One of Sting’s finest songs is Children’s Crusade – his haunting lament on the follies of war, specifically, the First World War.
Here are the relevant lyrics:
Young men, and soldiers, Nineteen Fourteen
Marching through countries they’d never seen
Virgins with rifles, a game of charades
All for a Children’s Crusade
Pawns in the game are not victims of chance
Strewn on the fields of Belgium and France
Poppies for young men, death’s bitter trade
All of those young lives betrayed
The children of England would never be slaves
They’re trapped on the wire and dying in waves
The flower of England face down in the mud
And stained in the blood of a whole generation
Corpulent generals safe behind lines
History’s lessons drowned in red wine
Poppies for young men, death’s bitter trade
All of those young lives betrayed
All for a Children’s Crusade
This wonderful and majestic piece sounds as fresh today as it did when it was released in 1985.
Although more people died in the Second World War than the first, in many ways, the First World War was more horrible because of the sheer senselessness in the way it was fought. Thousands of men were lost just to gain a few feet of ground, which would often be lost the next day. There was no concept of modern warfare – it was organized chaos.

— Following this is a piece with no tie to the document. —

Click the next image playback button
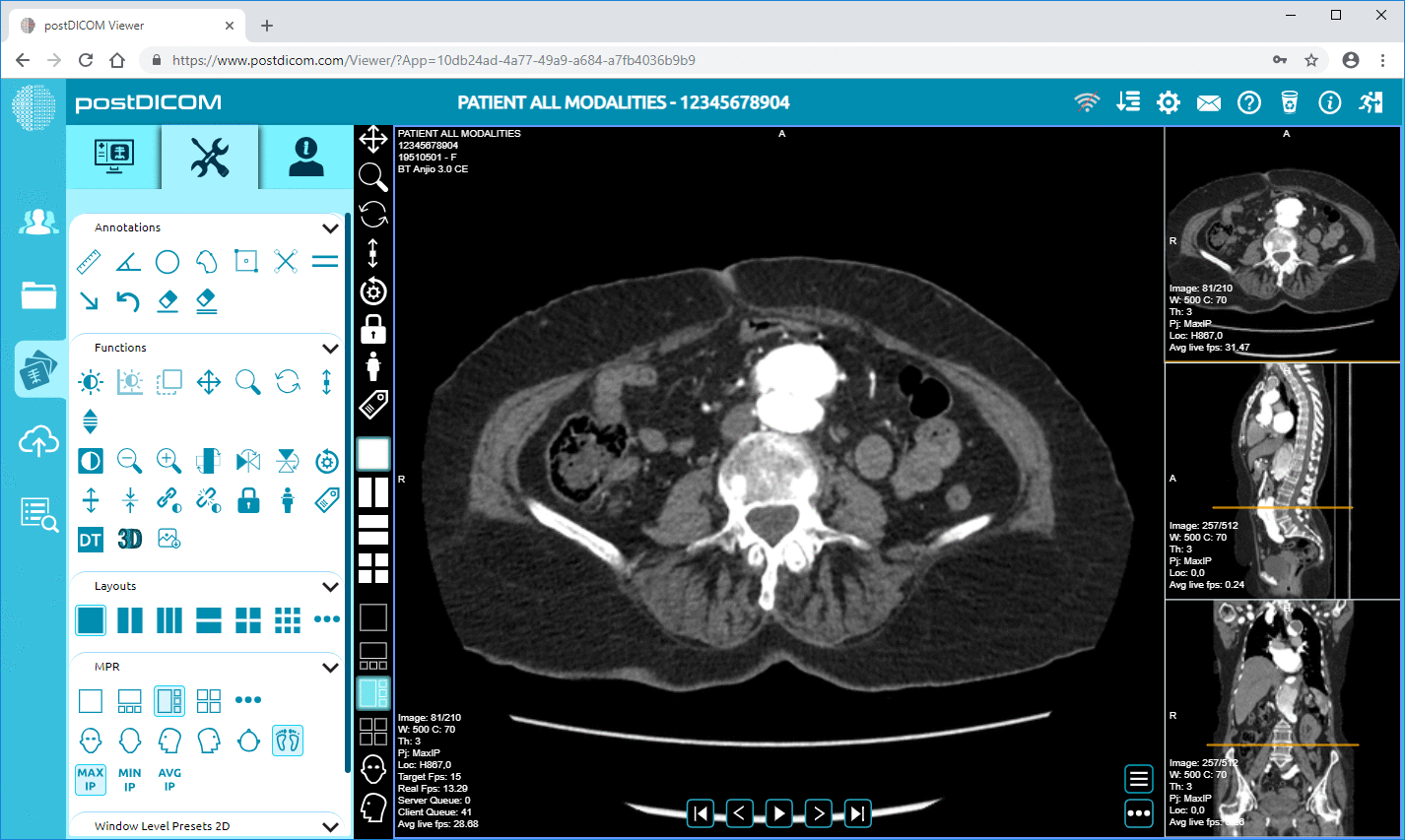 click(x=818, y=813)
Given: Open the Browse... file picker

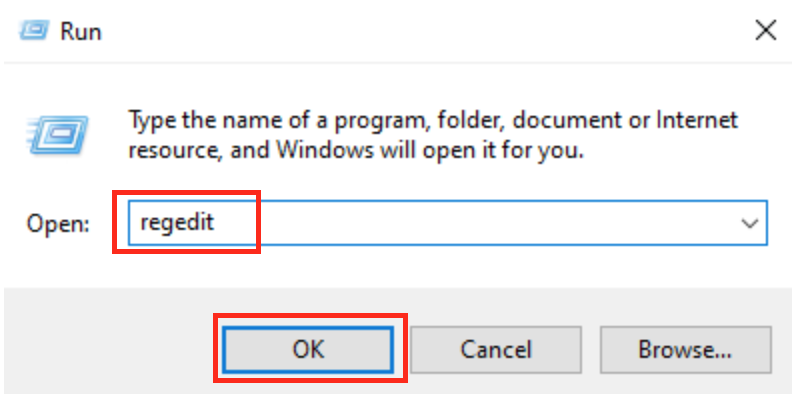Looking at the screenshot, I should (685, 349).
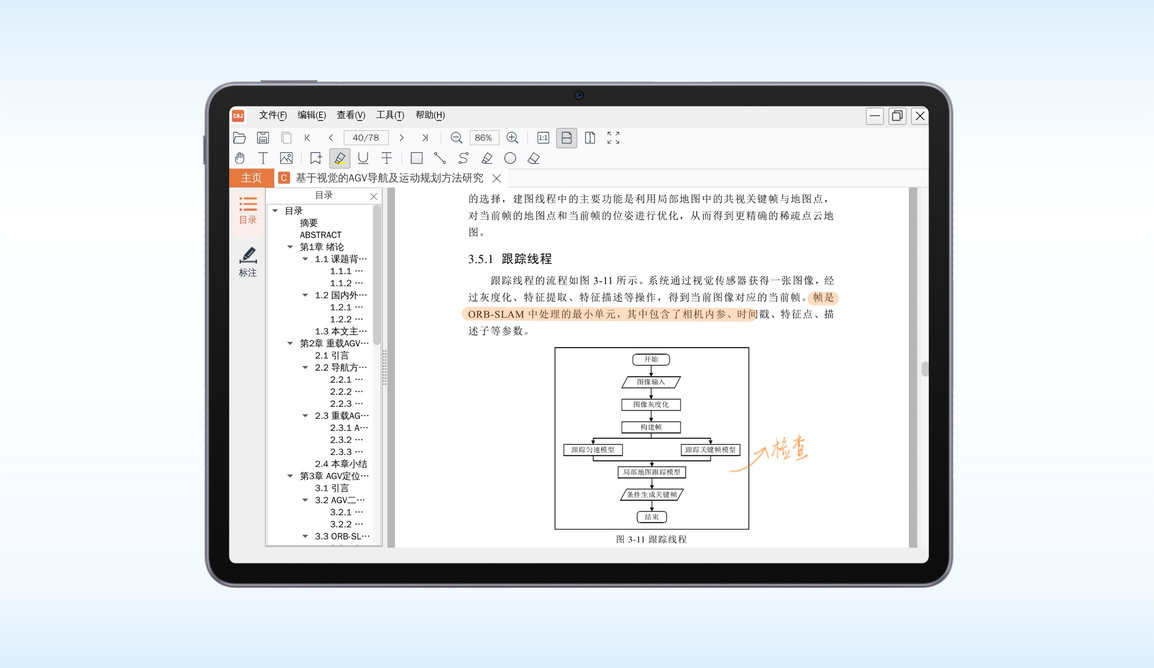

One of the Canadian soldiers who fought in the First World War was Fred Albright, a prominent young lawyer from Calgary, Alberta. He met a woman named Evelyn and they began writing each other quite frequently. They married in 1914; three years later Fred was killed at the battle of Passchendaele.
Their correspondence both before and during their marriage represents an enormous volume of personal documentation. Together, they wrote over 550 letters covering a wide range of topics. Even after Fred died, Evelyn continued to write him in a effort to deal with her grief.
This incredible glimpse into history would have been lost forever but for the efforts of a library assistant who discovered the letters while working at the Archives and Research Collections Centre in the D.B. Weldon Library at the University of Western Ontario. Fascinated by the letters, she painstakingly transcribed and edited their contents so that they could be posted to a website entitled: An Echo in My Heart.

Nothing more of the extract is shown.